### SET EXERCISE
In the review of Distrust That Particular Flavor, what did Gibson once seriously consider borrowing character names from?

### DOCUMENT PASSAGE
>> Begin

Sunday, May 20, 2012

Distrust That Particular Flavor

William Gibson

Writers tend to accumulate a lot of stuff, short pieces that they wrote for this or that publication, or for no particular reason. After a while all that stuff can be swept together an become a book. This book is William Gibson's stuff.

Gibson is an odd, quirky kind of thinker, so his stuff is pretty interesting. The first piece "African Thumb Piano" is about how he set about learning to write fiction, science fiction, of course. He had a hard time at first with the cool technologies that were supposed to make his stories fit that genre. What do they do and what should he call them? "My wife parodied them all, not unkindly, as 'His long green ears quivering, Fino slipped from the rig.' Today this reminds me that I was having trouble with character names. At one point I seriously considered borrowing them from products in the IKEA catalog. But there was always something akin to 'the rig.' Some unimagined (by me), hence unnamed, element of technology." Later Gibson got very good at imagining and naming things, like "cyberspace," his invented term for an extension of the internet into a live space occupied by the minds of uber-hackers of the near future, who no longer had much interest in their physical bodies. Now we think of cyberspace as the world wide web.

>> End

### RECORDS PROVIDED

>> Begin

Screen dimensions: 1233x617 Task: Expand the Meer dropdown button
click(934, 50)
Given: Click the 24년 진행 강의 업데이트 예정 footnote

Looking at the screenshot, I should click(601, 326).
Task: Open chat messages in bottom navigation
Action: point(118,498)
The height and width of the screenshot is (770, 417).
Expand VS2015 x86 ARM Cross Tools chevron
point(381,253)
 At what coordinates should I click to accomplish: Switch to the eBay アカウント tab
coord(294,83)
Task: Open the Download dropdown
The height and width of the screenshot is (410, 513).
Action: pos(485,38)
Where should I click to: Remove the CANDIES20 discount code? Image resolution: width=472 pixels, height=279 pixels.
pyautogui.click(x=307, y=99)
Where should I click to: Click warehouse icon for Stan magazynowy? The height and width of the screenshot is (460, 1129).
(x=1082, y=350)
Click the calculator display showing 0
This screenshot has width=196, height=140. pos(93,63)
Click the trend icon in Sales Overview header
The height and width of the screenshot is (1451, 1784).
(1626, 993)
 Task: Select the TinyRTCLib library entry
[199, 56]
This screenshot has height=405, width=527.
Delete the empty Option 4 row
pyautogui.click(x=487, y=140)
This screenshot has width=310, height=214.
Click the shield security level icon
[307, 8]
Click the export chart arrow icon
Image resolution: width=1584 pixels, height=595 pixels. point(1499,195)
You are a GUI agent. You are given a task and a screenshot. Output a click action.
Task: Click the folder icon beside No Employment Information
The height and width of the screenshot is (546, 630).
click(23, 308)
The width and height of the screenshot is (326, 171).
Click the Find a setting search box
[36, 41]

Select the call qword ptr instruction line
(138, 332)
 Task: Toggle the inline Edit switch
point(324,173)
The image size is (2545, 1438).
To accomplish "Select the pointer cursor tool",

>> End

### WRITTEN SOLUTION
Products in the IKEA catalog.